For state Representative Elizabeth A. Poirier, that moment came on the House floor, during an informal session some time ago, when a colleague, whom she declines to name, sullied the dignity of the august body with the taint of denim.

“It was,’’ she said, recalling the offending pair of blue jeans on a House member, “entirely inappropriate.’’

And so Poirier, a North Attleborough Republican, sponsored an amendment to the House rules yesterday requiring “proper’’ attire for all members whenever they are in the chamber. After her brief but passionate speech, Poirier’s colleagues approved the fashion fiat by voice vote, with no dissension.

The approval extends a sartorial mandate that had previously been in place only for formal legislative sessions, when the most substantive issues are debated.

That means no more track suits. No Bruins jerseys.

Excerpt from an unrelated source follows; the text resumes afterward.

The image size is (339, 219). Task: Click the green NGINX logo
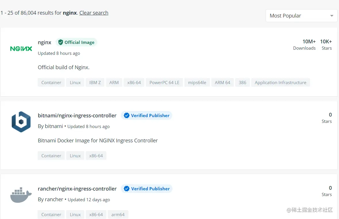pyautogui.click(x=21, y=49)
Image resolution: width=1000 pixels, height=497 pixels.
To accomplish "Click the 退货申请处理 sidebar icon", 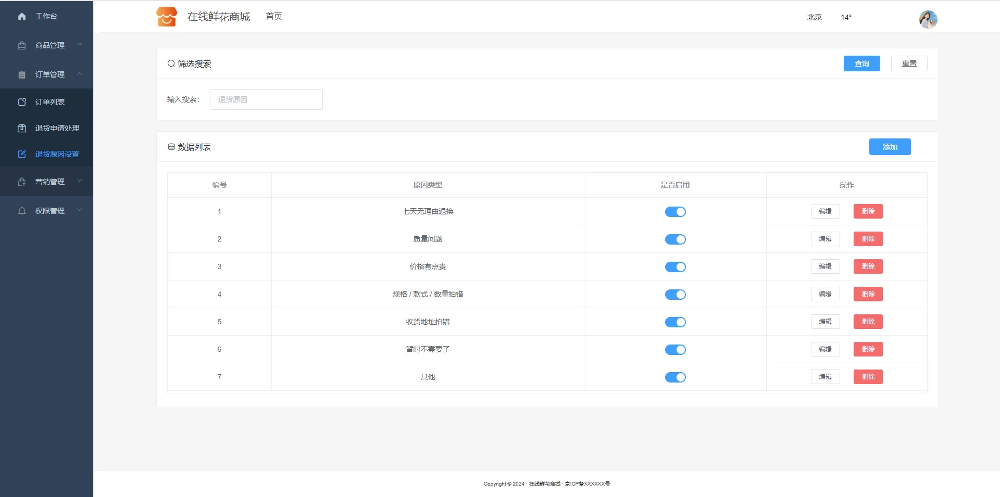I will 22,128.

No spaghetti straps.

“Different people came up to me and said, ‘Was it me you were talking about?’ — so there’s a little guilt going on here,’’ said Poirier, who often honors the chamber with bold yet tasteful ensembles accented by pearls.

Poirier said closing the chamber’s fashion loophole by specifying that “members and staff shall be required to dress in proper and appropriate attire’’ has nothing to do with money or couture, but rather “the dignity of, the whole aura of, the State House and the history of all that it means.’’

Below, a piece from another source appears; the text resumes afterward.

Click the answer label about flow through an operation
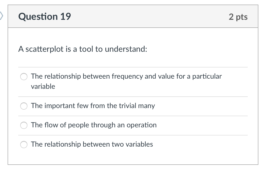Image resolution: width=268 pixels, height=173 pixels. tap(94, 125)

Hygiene, grooming, and “attention to detail’’ are all that she asks, “to set the bar a little higher for everyone else.’’

House Democrats, taking no issue for granted, debated the rule during a closed-door caucus before agreeing, with the blessing of Speaker Robert A. DeLeo, to embrace it on the House floor. Then they patted themselves on the back for a rare show of bipartisanship.

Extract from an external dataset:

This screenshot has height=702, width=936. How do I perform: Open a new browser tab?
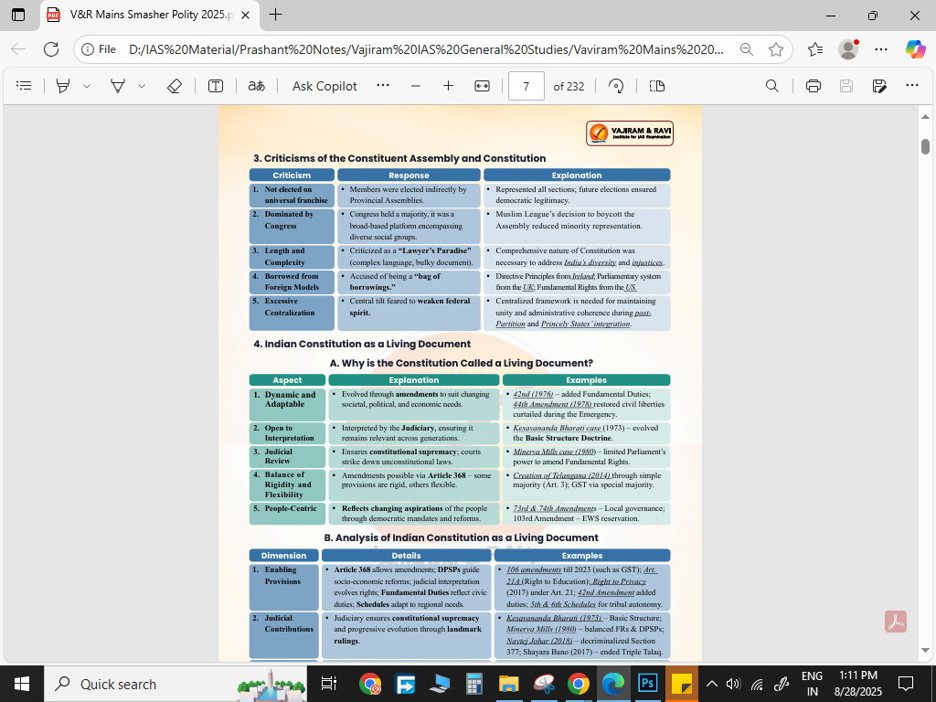pos(276,15)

“In the informal sessions, in the past, there has been a little bit of lack of effort, shall we say,’’ said state Representative Garrett J. Bradley, a Hingham Democrat, who, in an orange tie and a white pocket square, served as his party’s designated point person in the debate. “I think that will be cleared up by this rule.’’

Good government, perhaps.

But some other measures debated during a daylong session yesterday on House rules did not fare so well.

Soundly defeated were proposals to require roll-call votes on tax increases; to post results of committee votes online; and to eliminate the position of speaker pro tempore, a job most recently held by a member now linked to the patronage scandal in the state Probation Department.